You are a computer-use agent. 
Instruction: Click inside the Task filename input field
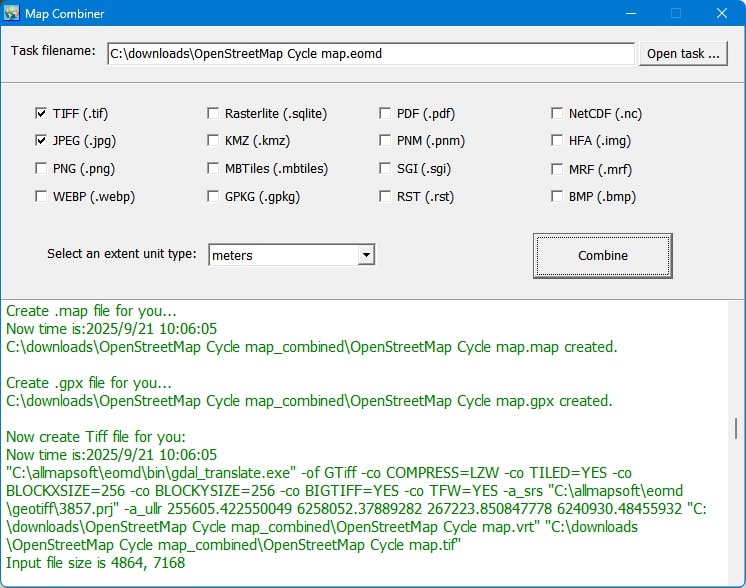[x=370, y=53]
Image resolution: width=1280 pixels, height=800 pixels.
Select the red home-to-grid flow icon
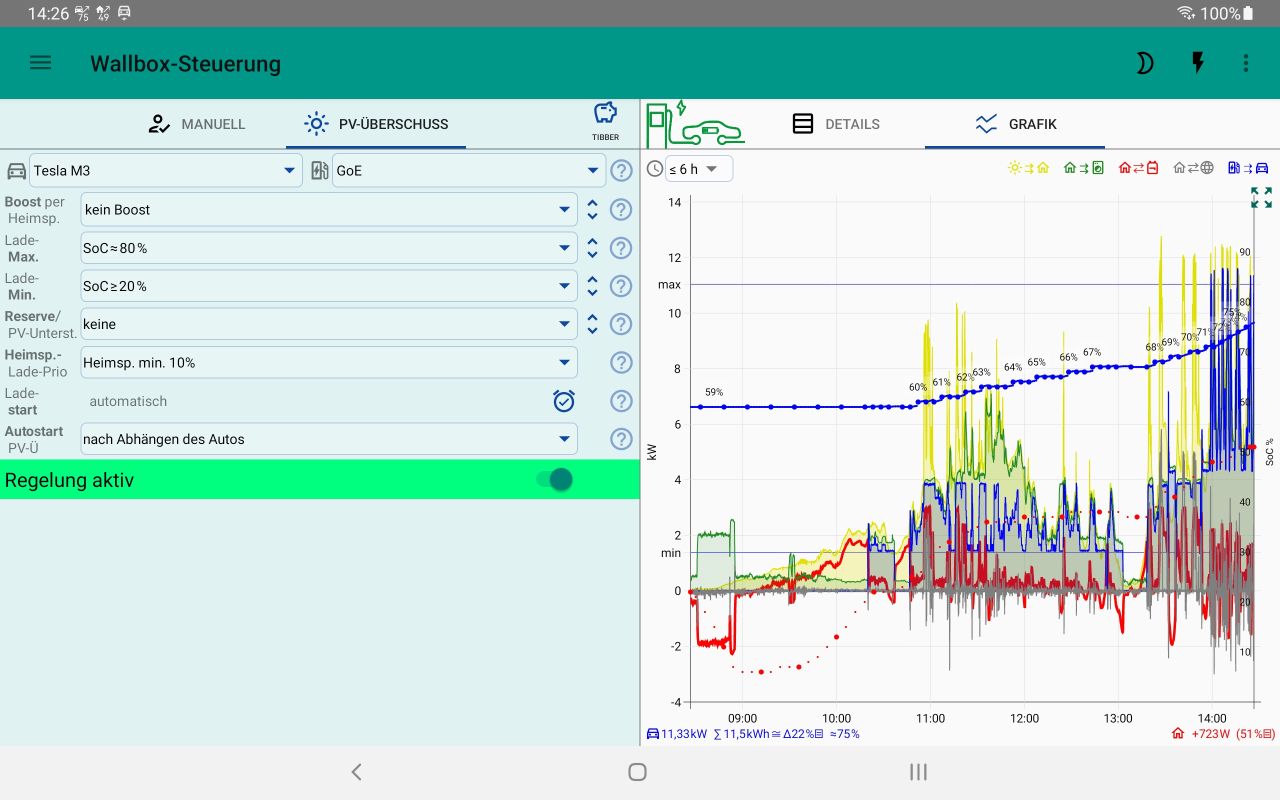1140,167
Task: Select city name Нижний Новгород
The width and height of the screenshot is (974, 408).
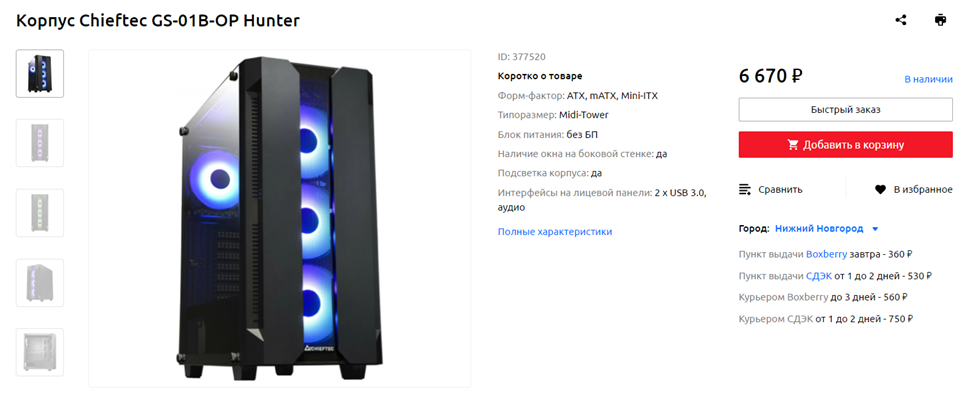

══════════

● EXERCISE:
Rewrite the entries above as a numbered list with one line per number, skipping any blank lines. Leave the pictures out.

● FINISHED TASK:
1. You are a computer-use agent. 
2. Instruction: Click inside the Task filename input field
3. [x=370, y=53]
4. Image resolution: width=1280 pixels, height=800 pixels.
5. Select the red home-to-grid flow icon
6. 1140,167
7. Task: Select city name Нижний Новгород
8. The width and height of the screenshot is (974, 408).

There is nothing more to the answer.